Did I miss something. if so oops sorry..

Unless you mean "box turns" that start with a quick redirection at the top of each turn, lots of time in the fall line and cycloid turn at the exit of the turn.

Cycloid shaped turns would be fastest in a perfect world..

I sure can't do them at pure carve however. I don't have the skill or strength to do them without skidding..

DC
A "cycloid turn" is symmetric about the fall-line. If it is most similar to a 'J' then it is also most similar to an upside down 'J'.
Quote:
 Originally Posted by Martin Bell ...So comprex and dchan, please excuse me but I've forgotten all my calculus years ago. Are you saying that PhysicsMan is wrong to base his ski track geometry on sinusoids and should instead have based it on cycloids? I sense a mathematical duel coming on...protractors at dawn...
I doubt they are suggesting that the use of pure sinusoids is inappropriate, just introducing a fun mathematical tidbit that might be of interest to skiers. Don't forget that:

a) The cycloid is only the correct solution of the frictionless brachistochrone problem, whereas skiing definitely involves lots of snow and air resistance. In the brachistochrone analysis, the effects of acceleration (ie, increasing speed on the fall line sections) completely dominates the selection of the best curve. However, in skiing, one hopefully doesn't keep accelerating, but rather, reaches an approximate steady state between friction and the downhill pull of gravity. Of course, there will be variation in speed in each turn, but, for example, the skier's speed doesn't start at zero at each transition (as it does in the brachistochrone problem).

Once even the simplest model for friction is introduced, the minimum-time solution moves away from a pure cycloid: http://mathworld.wolfram.com/Brachis...neProblem.html (scroll about 1/2 way down the page)

b) The cycloid is only the correct solution to the minimum-time problem when the shape of the course is unconstrained. Once you constrain the skier to go around offset gates, the cycloid no longer is the correct solution, even if the motion is frictionless.

c) As someone previously pointed out, any periodic path can be approximated by a sum of sinusoids, so I could easily adapt the calculation to any other base curve, including cycloids.
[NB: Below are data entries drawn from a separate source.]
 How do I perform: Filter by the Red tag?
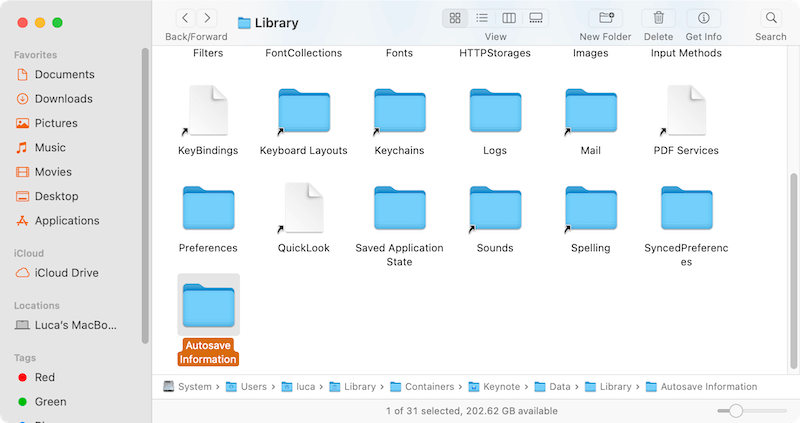pyautogui.click(x=45, y=378)
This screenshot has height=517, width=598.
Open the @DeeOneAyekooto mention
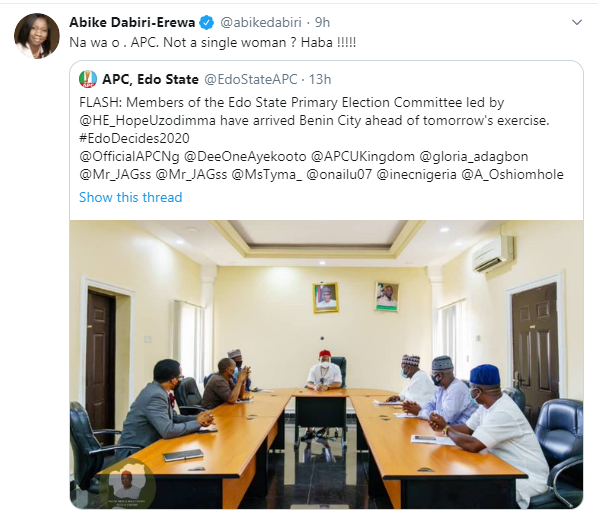pos(245,157)
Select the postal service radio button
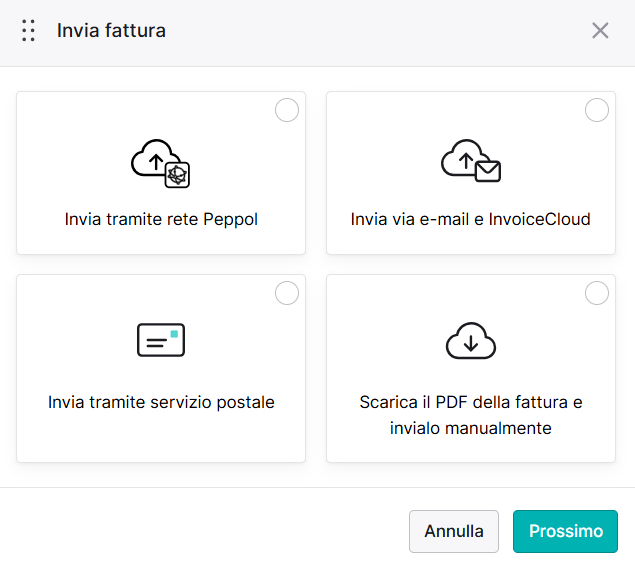The width and height of the screenshot is (635, 570). coord(287,293)
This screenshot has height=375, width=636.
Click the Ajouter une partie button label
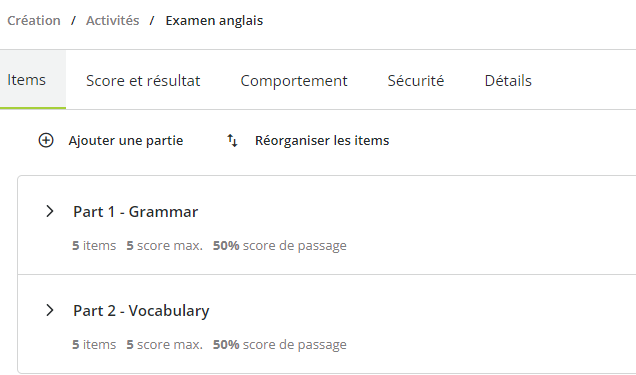click(126, 141)
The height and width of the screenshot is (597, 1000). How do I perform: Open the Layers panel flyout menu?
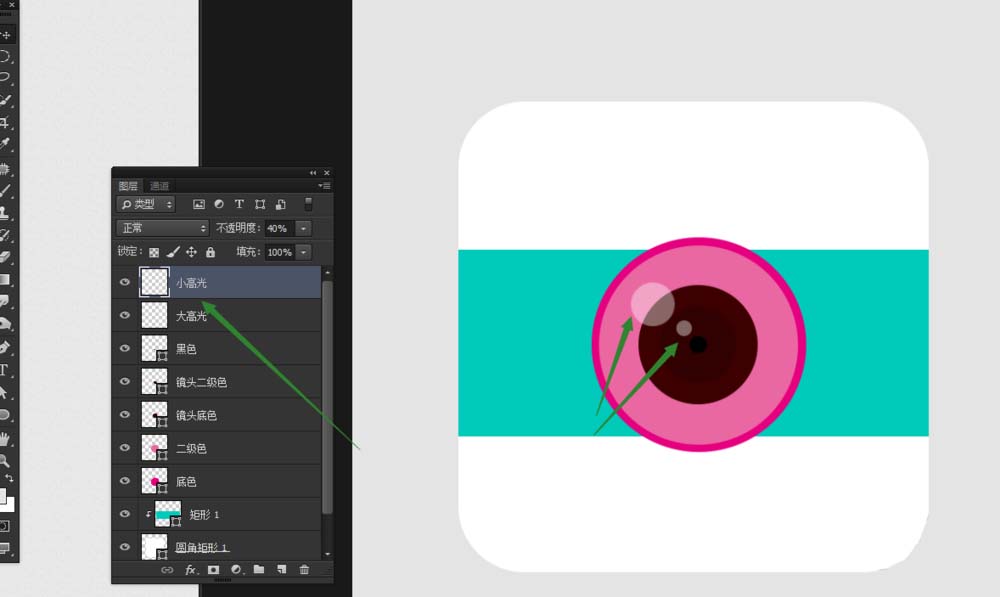pyautogui.click(x=324, y=186)
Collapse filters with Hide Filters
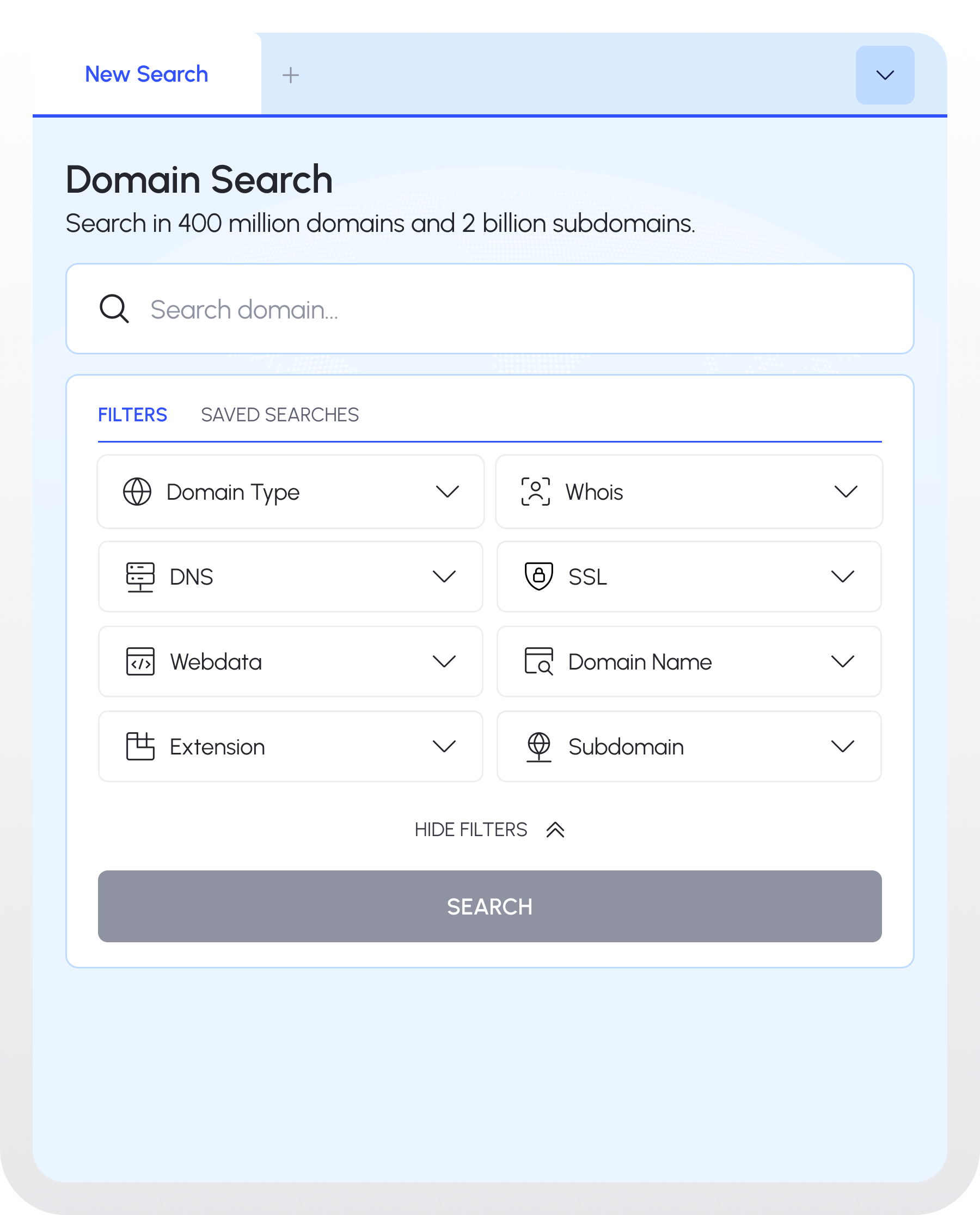Image resolution: width=980 pixels, height=1215 pixels. pyautogui.click(x=489, y=830)
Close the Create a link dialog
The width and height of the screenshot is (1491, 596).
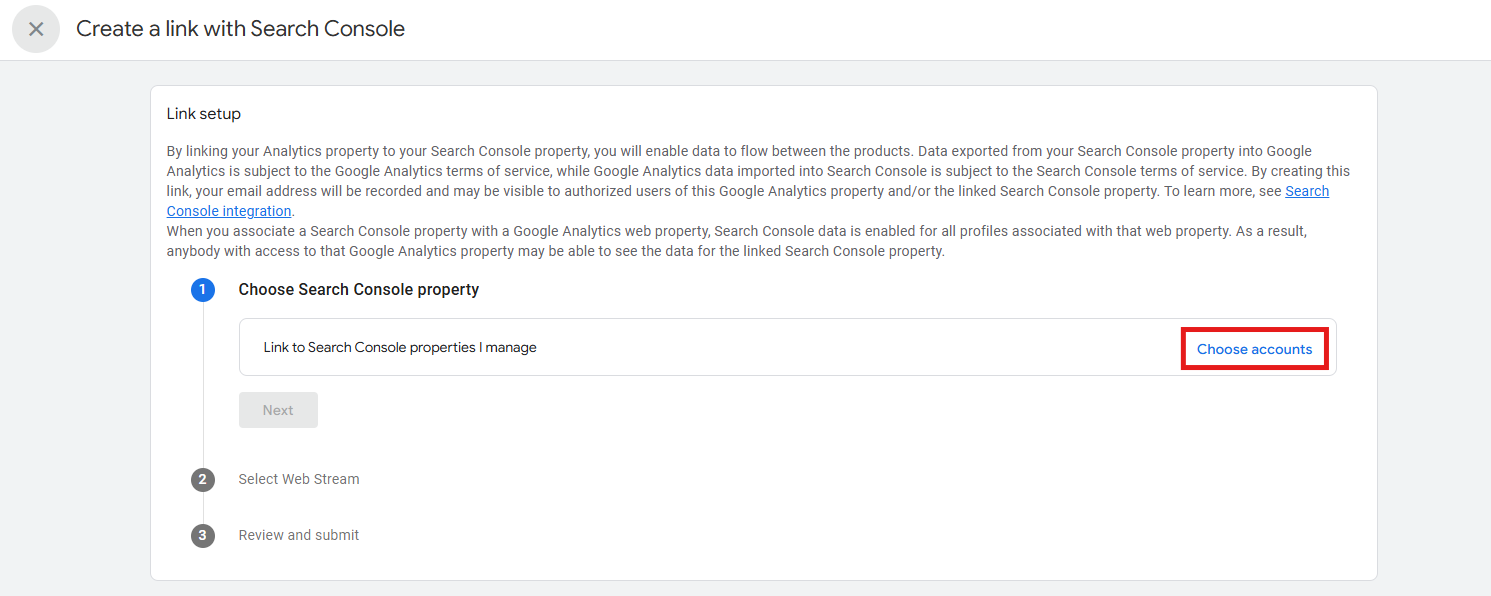pos(36,29)
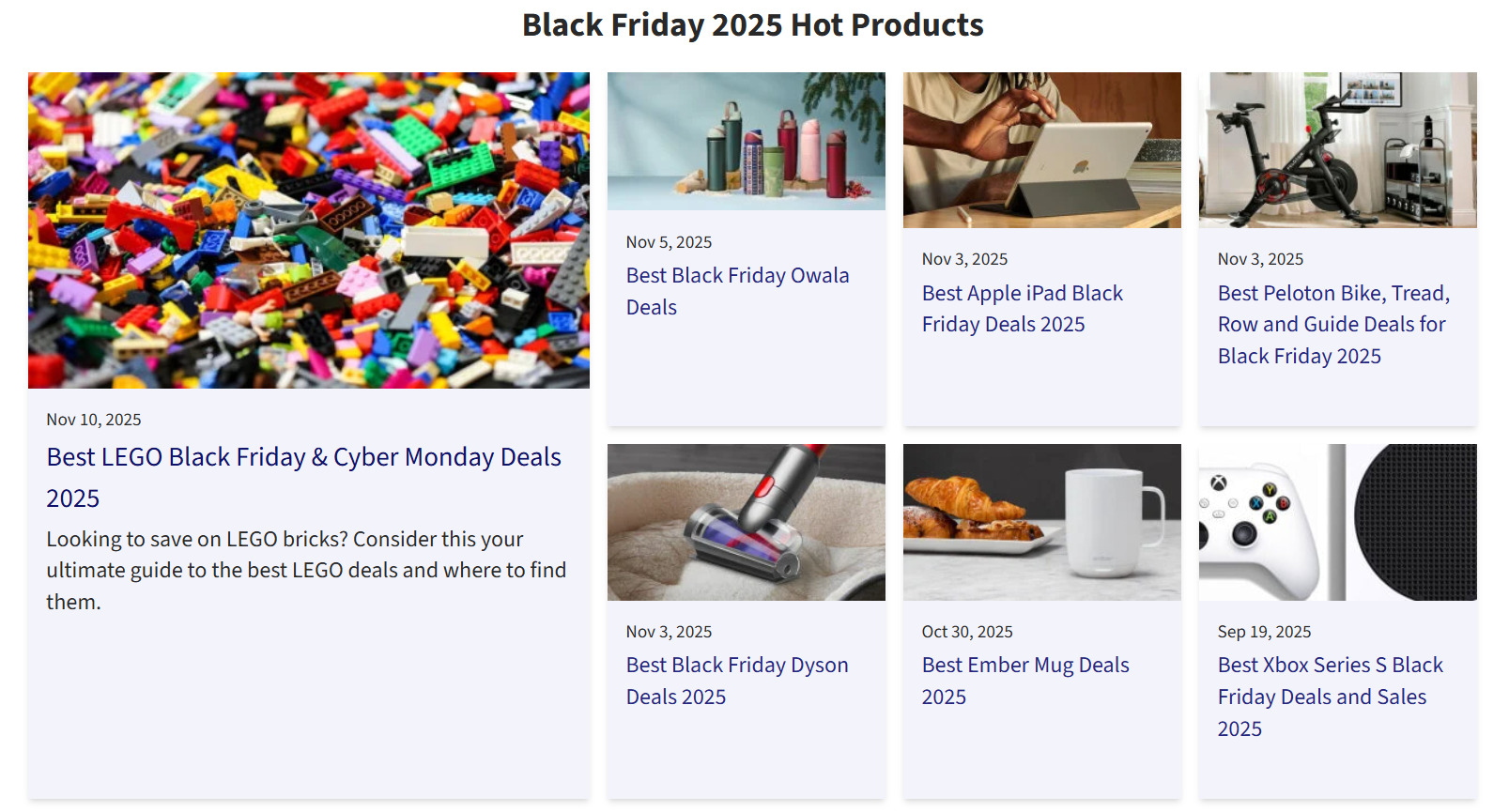The width and height of the screenshot is (1509, 812).
Task: Click the Dyson vacuum thumbnail
Action: 747,522
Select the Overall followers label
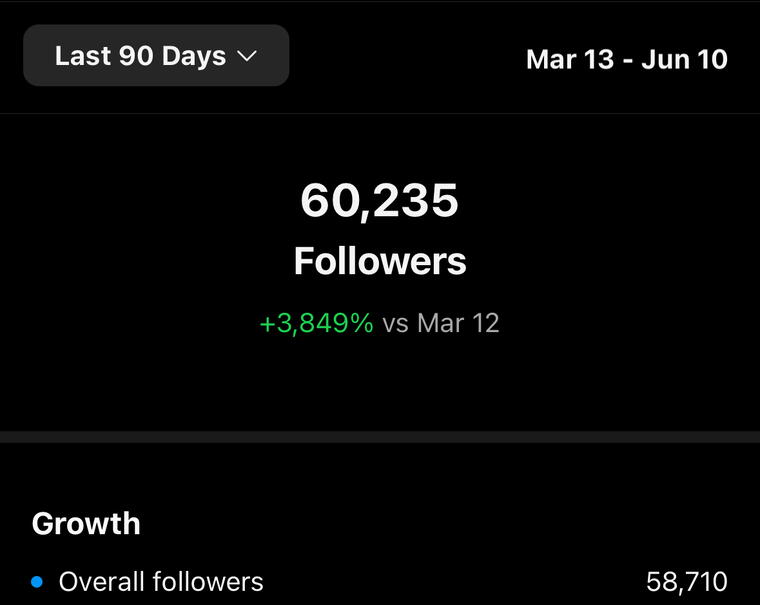The image size is (760, 605). point(161,582)
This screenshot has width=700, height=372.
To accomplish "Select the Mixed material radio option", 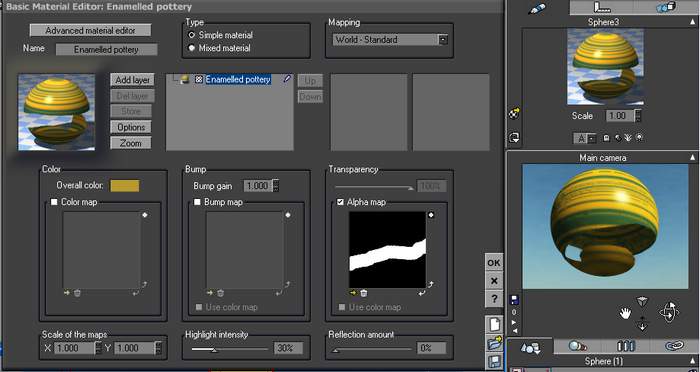I will click(192, 48).
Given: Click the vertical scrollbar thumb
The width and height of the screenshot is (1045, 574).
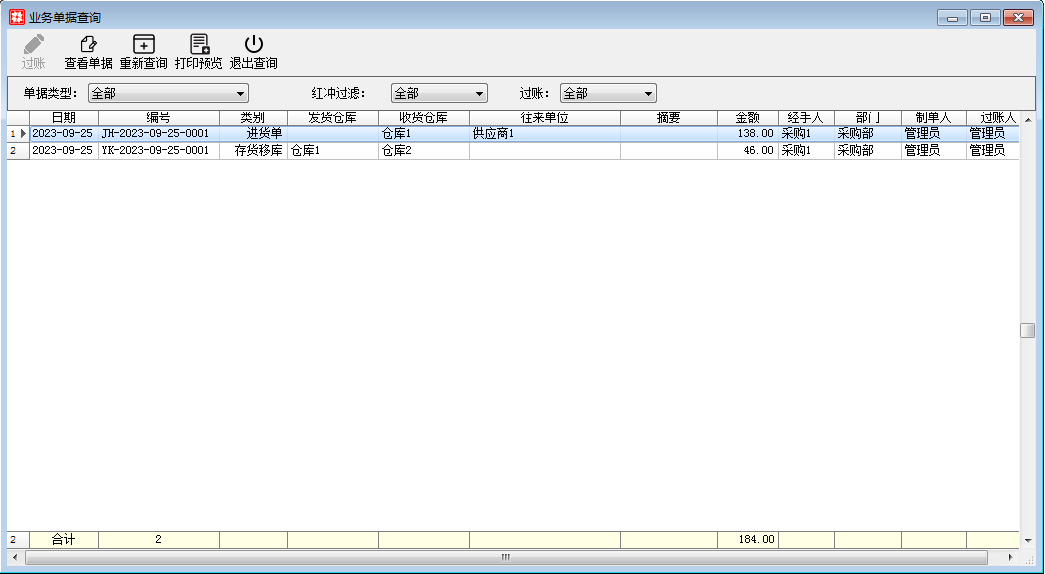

I am quite sure, however, that new fundamental phenomenology wouldn't arise from doing so.

So, I am relieved to report that I don't think that protractors at dawn will be necessary.

Tom / PM
What shape turn will get you down the fastest?

How about fall line to fall line, without anything else on your mind?
The mathematical shape is really easy to differentiate on the snow; it's simply Dh where h is hieght.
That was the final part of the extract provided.